ABG-135526 Thesis topic
2026-02-06 Public funding alone (i.e. government, region, European, international organization research grant)
McMaster University
- Canada
PhD Student Position – 4D-Scanning Transmission Electron Microscopy (STEM) Approaches for Multiscale Characterization of Nanoscale Devices
  • Materials science
  • Physics

Topic description

Project Goals: The primary objective is to characterize the material crystallography and local strain within devices and interconnects to enable direct correlation between materials structure and chemistry and device characteristics.The student will deploy modern 4D STEM methods for characterizing strain.
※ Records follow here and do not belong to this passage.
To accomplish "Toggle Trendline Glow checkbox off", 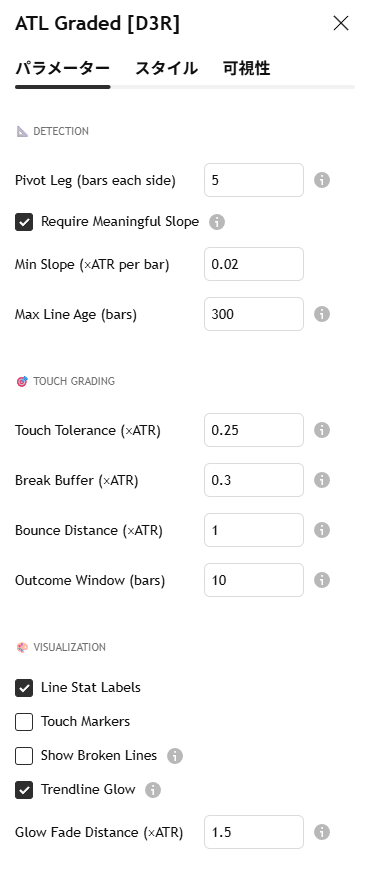I will coord(24,790).
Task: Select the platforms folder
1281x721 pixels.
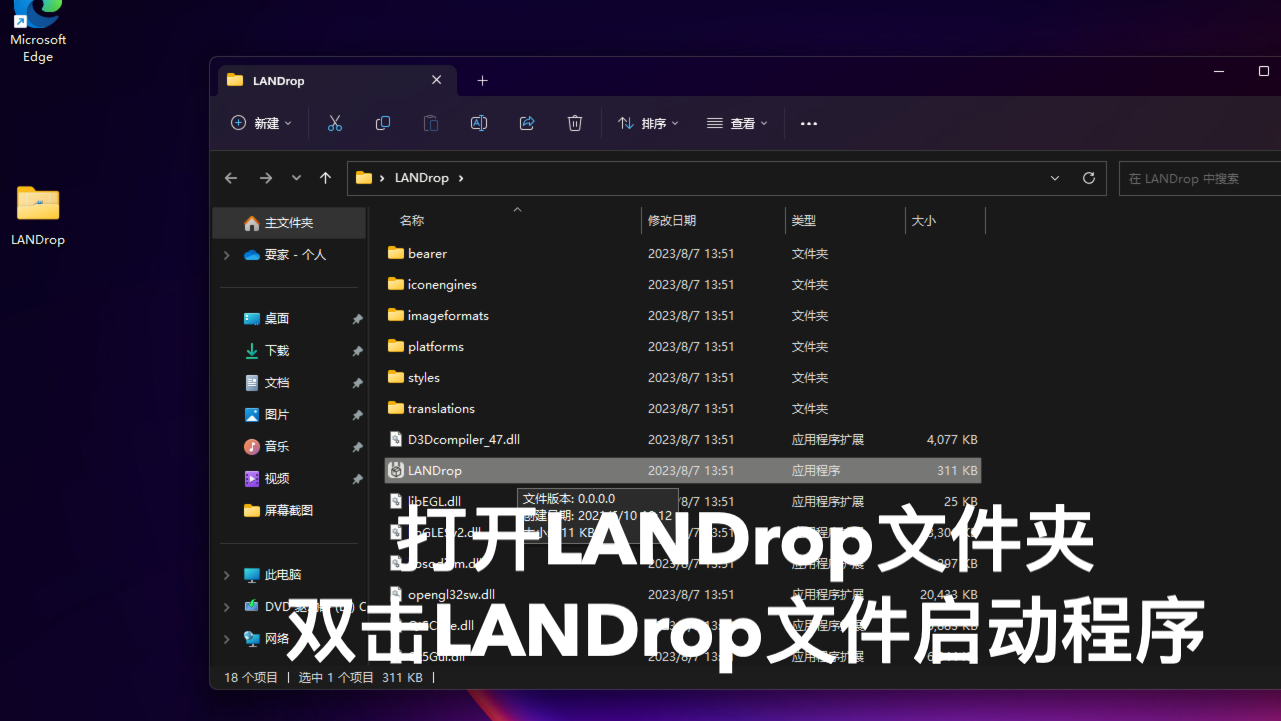Action: tap(436, 347)
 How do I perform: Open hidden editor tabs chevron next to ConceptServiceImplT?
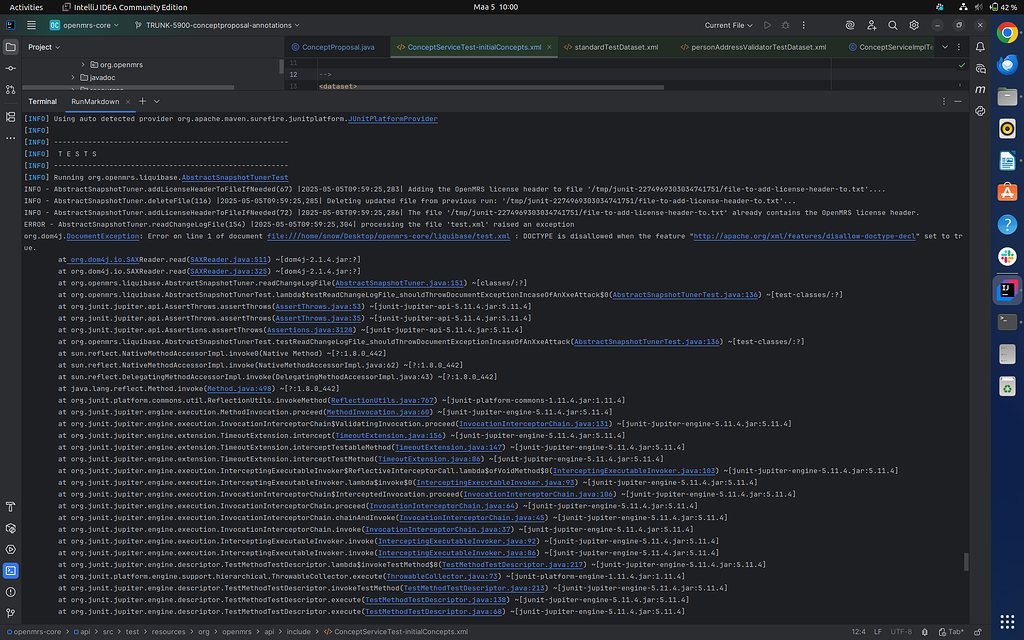(943, 46)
Key responsibilities & Research Activities:

  • Method Development: Developing next-generation 4D-STEM workflows, including multi-slice electron ptychography, and integrating them with smart  scanning strategies.
  • Advanced Characterization: Use STEM - PED techniques for local strain in devices and crystallography of interconnects and compare with existing methods.
  • Correlative Microscopy: Correlate TEM structural data with spectroscopic measurements (electron energy loss spectroscopy, energy dispersive X-ray spectroscopy), quantitative chemical measurements (atom probe tomography) and electrical data.
  • Data analysis: Develop advanced data-processing methods and interpret complex datasets influenced by multiple interacting physical phenomena.

Starting date

2026-09-01

Funding category

Public funding alone (i.e. government, region, European, international organization research grant)

Funding further details

Presentation of host institution and host laboratory

McMaster University

Prof. Nabil Bassim in the Department of Materials Science and Engineering at McMaster University invites applications for a fully funded PhD position to join a collaborative research project with government and industry partners.

This project offers a unique opportunity to create new methodologies, uncover fundamental structure–property relationships, and contribute to the future of both nextgeneration microelectronics and emerging quantum technologies. This student will work at the Canadian Centre for Electron Microscopy (CCEM), home to Canada’s most advanced electron microscopy infrastructure, including a ThermoFisher Spectra 300 TEM equipped with specialized precession electron diffraction (PED) hardware.

PhD title

PhD in Materials Science and Engineering

Country where you obtained your PhD

Canada

Institution awarding doctoral degree

McMaster University

Candidate's profile

  •  Bachelor’s or Master’s degree in Materials Science, Physics, Electrical Engineering, or a related discipline
  • Strong analytical skills and creative problem solving, particularly in designing experiments, developing advanced data-processing methods, and interpreting complex datasets influenced by multiple interacting physical phenomena
  • Background in crystallography and diffraction physics, hands-on experience with TEM/STEM, or experience with Python or MATLAB is highly desirable.